## Directions
Please copy out all of the lines below, keeping every character as it stands.

Data for locating visible targets:
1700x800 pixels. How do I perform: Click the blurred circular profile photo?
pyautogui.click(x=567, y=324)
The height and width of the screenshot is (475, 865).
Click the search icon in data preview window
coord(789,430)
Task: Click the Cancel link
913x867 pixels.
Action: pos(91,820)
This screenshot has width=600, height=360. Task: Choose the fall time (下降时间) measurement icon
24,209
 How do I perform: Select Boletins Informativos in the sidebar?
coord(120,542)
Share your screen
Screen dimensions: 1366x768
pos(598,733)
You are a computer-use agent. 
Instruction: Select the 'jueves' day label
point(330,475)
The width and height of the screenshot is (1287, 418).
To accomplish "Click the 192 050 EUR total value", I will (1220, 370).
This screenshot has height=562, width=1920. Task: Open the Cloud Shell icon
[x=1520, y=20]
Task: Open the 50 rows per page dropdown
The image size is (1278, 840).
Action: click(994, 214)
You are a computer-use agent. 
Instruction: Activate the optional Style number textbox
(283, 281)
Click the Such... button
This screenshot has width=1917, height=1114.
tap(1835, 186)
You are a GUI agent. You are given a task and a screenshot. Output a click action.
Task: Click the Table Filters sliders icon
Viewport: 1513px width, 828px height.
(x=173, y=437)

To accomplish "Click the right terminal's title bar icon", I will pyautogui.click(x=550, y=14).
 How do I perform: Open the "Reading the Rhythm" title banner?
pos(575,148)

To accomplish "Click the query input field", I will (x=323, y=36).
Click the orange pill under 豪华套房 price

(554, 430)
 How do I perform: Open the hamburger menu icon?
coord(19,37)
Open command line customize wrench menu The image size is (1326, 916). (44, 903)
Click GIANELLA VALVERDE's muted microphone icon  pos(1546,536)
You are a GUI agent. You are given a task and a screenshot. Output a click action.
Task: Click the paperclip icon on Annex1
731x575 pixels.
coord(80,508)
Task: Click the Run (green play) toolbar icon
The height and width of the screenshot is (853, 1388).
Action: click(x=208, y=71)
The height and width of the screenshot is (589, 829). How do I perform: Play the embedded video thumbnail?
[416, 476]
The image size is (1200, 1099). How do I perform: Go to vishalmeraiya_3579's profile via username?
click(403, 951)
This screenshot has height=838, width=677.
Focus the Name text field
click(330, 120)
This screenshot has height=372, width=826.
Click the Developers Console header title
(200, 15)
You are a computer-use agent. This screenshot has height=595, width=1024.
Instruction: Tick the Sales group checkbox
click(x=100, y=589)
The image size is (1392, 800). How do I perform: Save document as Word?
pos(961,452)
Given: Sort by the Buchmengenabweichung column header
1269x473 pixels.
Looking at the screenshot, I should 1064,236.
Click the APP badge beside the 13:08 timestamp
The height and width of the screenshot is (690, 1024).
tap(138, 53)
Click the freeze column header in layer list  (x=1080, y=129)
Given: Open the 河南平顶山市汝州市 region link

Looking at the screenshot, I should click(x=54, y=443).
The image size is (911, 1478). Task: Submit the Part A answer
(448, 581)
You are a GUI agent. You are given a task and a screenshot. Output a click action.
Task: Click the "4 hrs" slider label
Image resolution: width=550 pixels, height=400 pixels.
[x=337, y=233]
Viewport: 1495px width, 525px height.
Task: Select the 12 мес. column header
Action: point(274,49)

## Complete output
1700x800 pixels. How do I perform: Click the blurred circular profile photo?
pyautogui.click(x=567, y=324)
The height and width of the screenshot is (475, 865).
Click the search icon in data preview window
coord(789,430)
Task: Click the Cancel link
913x867 pixels.
Action: pos(91,820)
This screenshot has width=600, height=360. Task: Choose the fall time (下降时间) measurement icon
24,209
 How do I perform: Select Boletins Informativos in the sidebar?
coord(120,542)
Share your screen
Screen dimensions: 1366x768
pos(598,733)
You are a computer-use agent. 
Instruction: Select the 'jueves' day label
point(330,475)
The width and height of the screenshot is (1287, 418).
To accomplish "Click the 192 050 EUR total value", I will (1220, 370).
This screenshot has height=562, width=1920. Task: Open the Cloud Shell icon
[x=1520, y=20]
Task: Open the 50 rows per page dropdown
The image size is (1278, 840).
Action: click(994, 214)
You are a computer-use agent. 
Instruction: Activate the optional Style number textbox
(283, 281)
Click the Such... button
This screenshot has width=1917, height=1114.
tap(1835, 186)
You are a GUI agent. You are given a task and a screenshot. Output a click action.
Task: Click the Table Filters sliders icon
Viewport: 1513px width, 828px height.
(x=173, y=437)

To accomplish "Click the right terminal's title bar icon", I will pyautogui.click(x=550, y=14).
 How do I perform: Open the "Reading the Rhythm" title banner?
pos(575,148)

To accomplish "Click the query input field", I will (x=323, y=36).
Click the orange pill under 豪华套房 price

(554, 430)
 How do I perform: Open the hamburger menu icon?
coord(19,37)
Open command line customize wrench menu The image size is (1326, 916). (44, 903)
Click GIANELLA VALVERDE's muted microphone icon  pos(1546,536)
You are a GUI agent. You are given a task and a screenshot. Output a click action.
Task: Click the paperclip icon on Annex1
731x575 pixels.
coord(80,508)
Task: Click the Run (green play) toolbar icon
The height and width of the screenshot is (853, 1388).
Action: click(x=208, y=71)
The height and width of the screenshot is (589, 829). How do I perform: Play the embedded video thumbnail?
[416, 476]
The image size is (1200, 1099). How do I perform: Go to vishalmeraiya_3579's profile via username?
click(403, 951)
This screenshot has height=838, width=677.
Focus the Name text field
click(330, 120)
This screenshot has height=372, width=826.
Click the Developers Console header title
(200, 15)
You are a computer-use agent. This screenshot has height=595, width=1024.
Instruction: Tick the Sales group checkbox
click(x=100, y=589)
The image size is (1392, 800). How do I perform: Save document as Word?
pos(961,452)
Given: Sort by the Buchmengenabweichung column header
1269x473 pixels.
Looking at the screenshot, I should 1064,236.
Click the APP badge beside the 13:08 timestamp
The height and width of the screenshot is (690, 1024).
tap(138, 53)
Click the freeze column header in layer list  (x=1080, y=129)
Given: Open the 河南平顶山市汝州市 region link

Looking at the screenshot, I should click(x=54, y=443).
The image size is (911, 1478). Task: Submit the Part A answer
(448, 581)
You are a GUI agent. You are given a task and a screenshot. Output a click action.
Task: Click the "4 hrs" slider label
Image resolution: width=550 pixels, height=400 pixels.
[x=337, y=233]
Viewport: 1495px width, 525px height.
Task: Select the 12 мес. column header
Action: point(274,49)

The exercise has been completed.